Une histoire globale des révolutions, Ludivine Bantigny, Quentin Deluermoz, Boris Gobille, Laurent Jeanpierre, Eugénia Palieraki (sous la dir.), La Découverte, coll. « histoire-monde », 1200 pages, 36,90 euros.
L’historienne Ludivine Bantigny et le politiste Laurent Jeanpierre, deux des cinq codirecteurs de l’épaisse publication Une histoire globale des révolutions qui vient de paraître, ont accepté de répondre aux questions de Politis. Pour présenter un ouvrage qui, loin de tenter de circonscrire le sujet, se veut une ouverture dans le temps et dans l’espace pour l’étude des processus révolutionnaires, des révoltes et des contestations sociales. Un (gros) volume invitant à la recherche et la lecture bien au-delà de ses déjà grandes explorations des phénomènes révolutionnaires, aux quatre coins du globe. Ouvrage qui fera date. Première partie de cet entretien à deux voix. Le deuxième est à retrouver ici.
Première partie : Que faire des révolutions ?
On parle ici de révolutions au pluriel, comme le souligne le titre de votre ouvrage. Révolutions légales, conservatrices, prolétariennes ou nationales, etc. Cette pluralité rend-elle encore possible de donner une définition de la révolution ?
Ludivine Bantigny : Nous avons d’abord souhaité laisser les autrices et les auteurs définir leur propre périmètre du phénomène révolutionnaire. C’est pourquoi nous ne fichons pas d’emblée une définition de la révolution, même si bien évidemment dans l’introduction (et dans un chapitre qui laisse se déployer l’évolution même du mot de « révolution »), on s’attelle à circonscrire ce périmètre.
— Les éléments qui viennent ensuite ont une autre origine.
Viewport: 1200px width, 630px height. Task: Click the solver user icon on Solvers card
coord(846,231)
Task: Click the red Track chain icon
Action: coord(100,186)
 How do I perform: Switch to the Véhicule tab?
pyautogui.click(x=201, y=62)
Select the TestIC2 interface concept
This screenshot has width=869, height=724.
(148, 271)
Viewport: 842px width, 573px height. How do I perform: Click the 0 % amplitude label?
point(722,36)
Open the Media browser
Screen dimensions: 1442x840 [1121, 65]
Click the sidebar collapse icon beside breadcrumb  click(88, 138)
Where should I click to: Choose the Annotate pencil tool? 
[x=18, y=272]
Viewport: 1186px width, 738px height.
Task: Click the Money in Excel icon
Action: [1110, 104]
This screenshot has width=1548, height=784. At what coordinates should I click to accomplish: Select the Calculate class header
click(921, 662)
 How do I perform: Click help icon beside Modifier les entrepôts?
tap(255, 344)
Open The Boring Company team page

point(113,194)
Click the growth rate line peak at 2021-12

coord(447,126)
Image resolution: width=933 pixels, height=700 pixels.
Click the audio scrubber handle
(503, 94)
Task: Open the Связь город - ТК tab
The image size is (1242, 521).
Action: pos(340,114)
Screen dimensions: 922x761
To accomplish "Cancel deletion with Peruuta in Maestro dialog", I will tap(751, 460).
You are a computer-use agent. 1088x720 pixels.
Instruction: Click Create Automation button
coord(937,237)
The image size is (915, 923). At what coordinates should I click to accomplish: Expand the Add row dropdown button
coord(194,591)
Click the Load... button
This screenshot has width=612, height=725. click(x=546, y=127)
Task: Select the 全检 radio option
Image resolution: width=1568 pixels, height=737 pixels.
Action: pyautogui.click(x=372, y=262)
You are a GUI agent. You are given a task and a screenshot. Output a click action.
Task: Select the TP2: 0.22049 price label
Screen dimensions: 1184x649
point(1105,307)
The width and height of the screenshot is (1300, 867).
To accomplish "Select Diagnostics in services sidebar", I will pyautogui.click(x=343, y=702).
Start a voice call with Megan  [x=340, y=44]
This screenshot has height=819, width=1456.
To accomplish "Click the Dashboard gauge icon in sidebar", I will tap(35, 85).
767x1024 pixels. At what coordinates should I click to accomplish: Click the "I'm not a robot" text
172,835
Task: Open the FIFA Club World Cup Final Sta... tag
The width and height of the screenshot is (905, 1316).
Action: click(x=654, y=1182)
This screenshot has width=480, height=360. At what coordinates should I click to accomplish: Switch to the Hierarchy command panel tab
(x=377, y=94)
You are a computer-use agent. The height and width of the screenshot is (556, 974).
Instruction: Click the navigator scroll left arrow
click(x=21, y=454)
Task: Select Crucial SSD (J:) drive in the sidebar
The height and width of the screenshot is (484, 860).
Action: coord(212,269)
Le premier critère est le populaire : il faut qu’il y ait du peuple, il faut qu’il y ait du soulèvement populaire pour qu’il y ait révolution ! Ce qui nous permet d’emblée de distinguer le phénomène révolutionnaire de coups d’État, car il peut y avoir des coups d’État militaires qui, en effet, renversent des pouvoirs, des régimes, des institutions, des constitutions, mais cela ne suffit pas à faire une révolution. Deuxièmement, il faut qu’il y ait un soulèvement populaire dans une perspective émancipatrice, avec des enjeux de justice, de droits, de libertés – même si cela peut parfois être nuancé – mais il faut quand même souvent une perspective d’affranchissement, d’émancipation. Enfin, il faut qu’il y ait renversement du pouvoir en place, dans toutes ses déclinaisons, d’un système ou d’un régime, souvent jusqu’aux rapports socio-économiques, la distribution des richesses ou le rapport à la propriété.
Il faut qu’il y ait du soulèvement populaire pour qu’il y ait révolution.
L.B.
Ces trois critères me semblent essentiels pour définir la révolution. C’est aussi la raison pour laquelle nous n’avons pas retenu les régimes qui se revendiquent « de la révolution » tout en étant fondamentalement contre-révolutionnaires car le peuple n’y est pas mobilisé comme une catégorie qui serait sujette de son histoire, et que sont niées toute perspective émancipatrice et de citoyenneté active. À l’instar des régimes fascistes ou la « révolution nationale » selon Pétain, qui rejoint une perspective réactionnaire.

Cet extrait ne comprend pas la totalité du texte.